United States gross domestic product increased 2.6 percent in the second quarter of 2017, more than double the revised 1.2 percent growth rate the previous quarter, according to the “advance” estimate from the Department of Commerce.
United States gross domestic product (GDP) – the broadest measure of a nation’s overall economic health – growth accelerated considerably in the second quarter of 2017, increasing at a 2.6 percent rate, according to the “advance” advance estimate from the Department of Commerce.

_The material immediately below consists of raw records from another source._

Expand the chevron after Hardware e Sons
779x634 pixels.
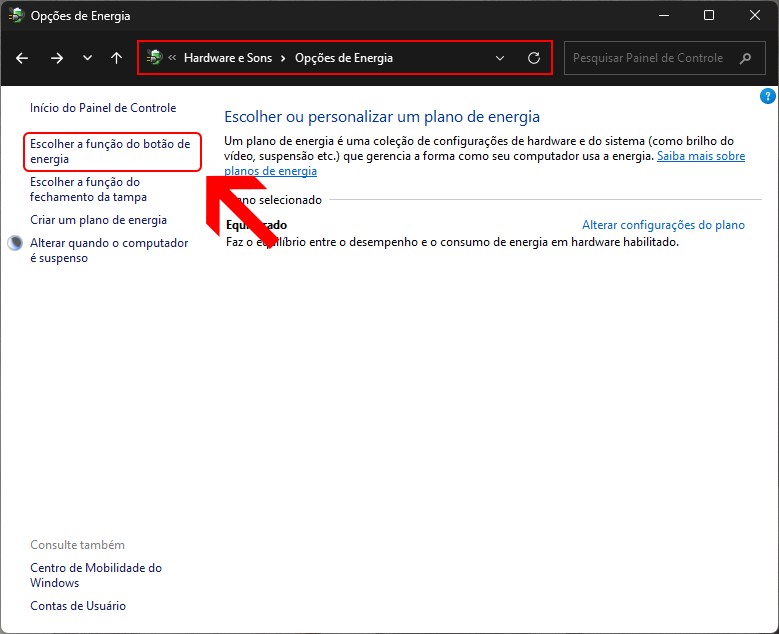[283, 58]
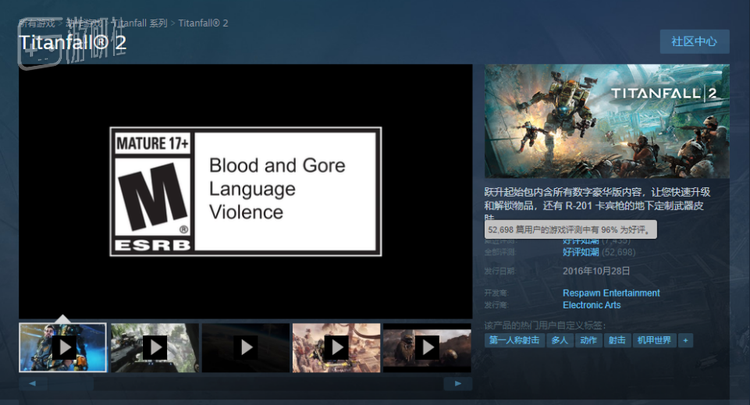The width and height of the screenshot is (750, 405).
Task: Play the second trailer thumbnail
Action: click(x=154, y=347)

The Q2 GDP growth was more than double the revised 1.2 percent growth rate the previous quarter and in line with analyst predictions, according to a report from Reuters news service. GDP is a calculation of the value of the goods and services produced by a nation’s economy minus the value of the goods and services used up in production.
Real U.S. GDP grew at a revised 1.6 percent rate in 2016 compared with a 2.6 percent growth rate the previous year.

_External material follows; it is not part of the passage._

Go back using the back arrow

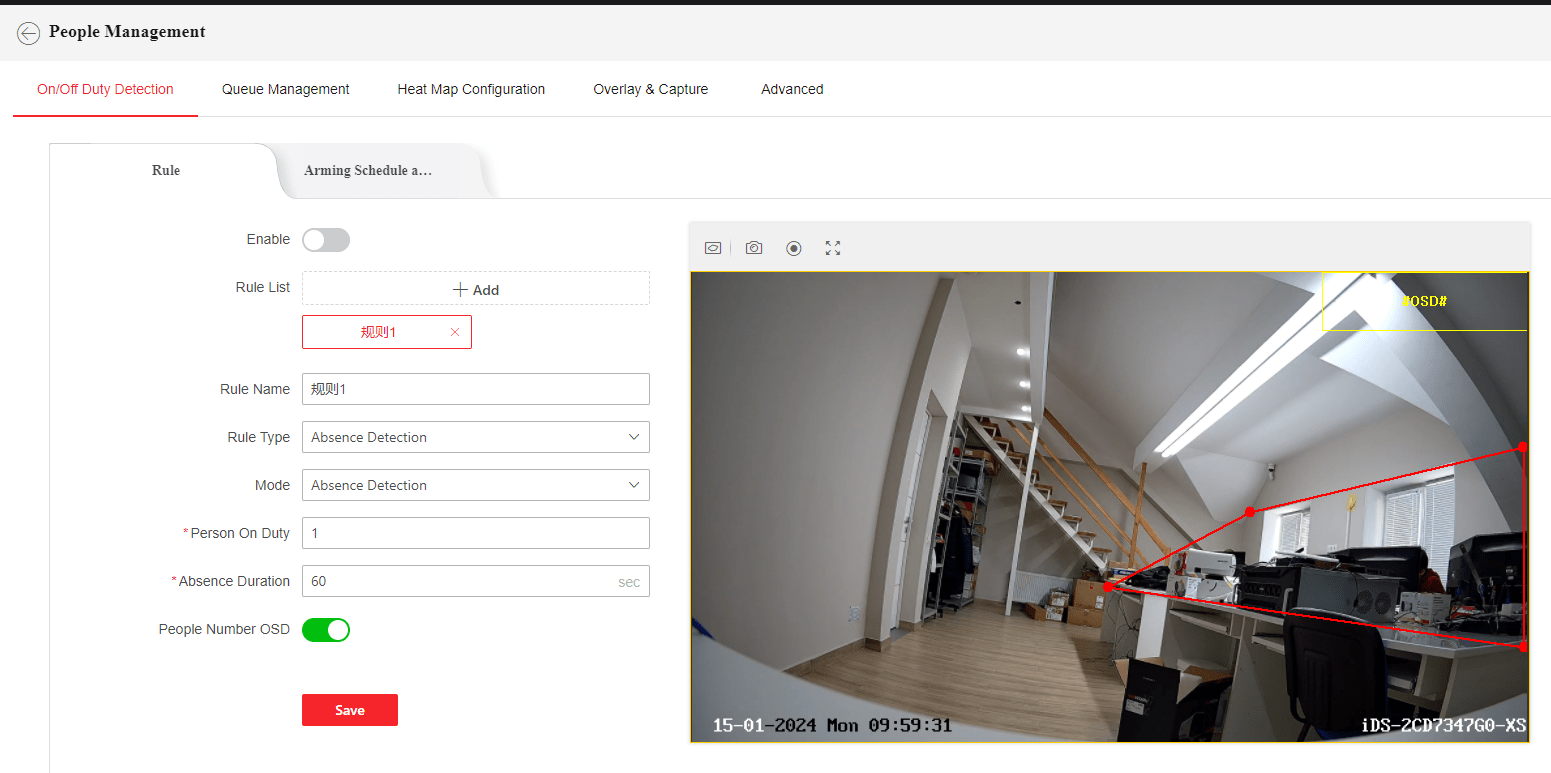pos(28,33)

The Commerce Department’s Bureau of Economic Analysis (BEA) said the acceleration in GDP growth in the second quarter reflected increases in personal consumption expenditures (consumer spending), nonresidential fixed investment, federal government spending, and exports. Those increases were partly offset by decreases in private residential fixed investment, private inventory investment, and state and local government spending, as well as an increase in imports, which are a subtraction in the calculation of GDP.
Real exports of goods and services grew 4.1 percent in the second quarter, according to BEA, compared with a 7.3 percent increase in the first quarter. Imports, meanwhile, grew 2.1 percent, compared with a 4.3 percent increase the previous quarter.
In other encouraging news for the U.S. economy, the most recent data from Commerce indicates new orders for durable goods in June 2017 grew 6.5 percent to $245.6 billion following a revised 0.1 percent decrease in May.
Commerce’s Census Bureau noted that transportation equipment, also up following two consecutive monthly decreases, drove the increase in durable goods orders, jumping 19 percent to $91.6 billion for the month. Excluding orders for transportation equipment, total durable goods orders ticked up just 0.2 percent in June.
Shipments of manufactured durable goods were relatively stable, slipping just $100 million to $236 billion.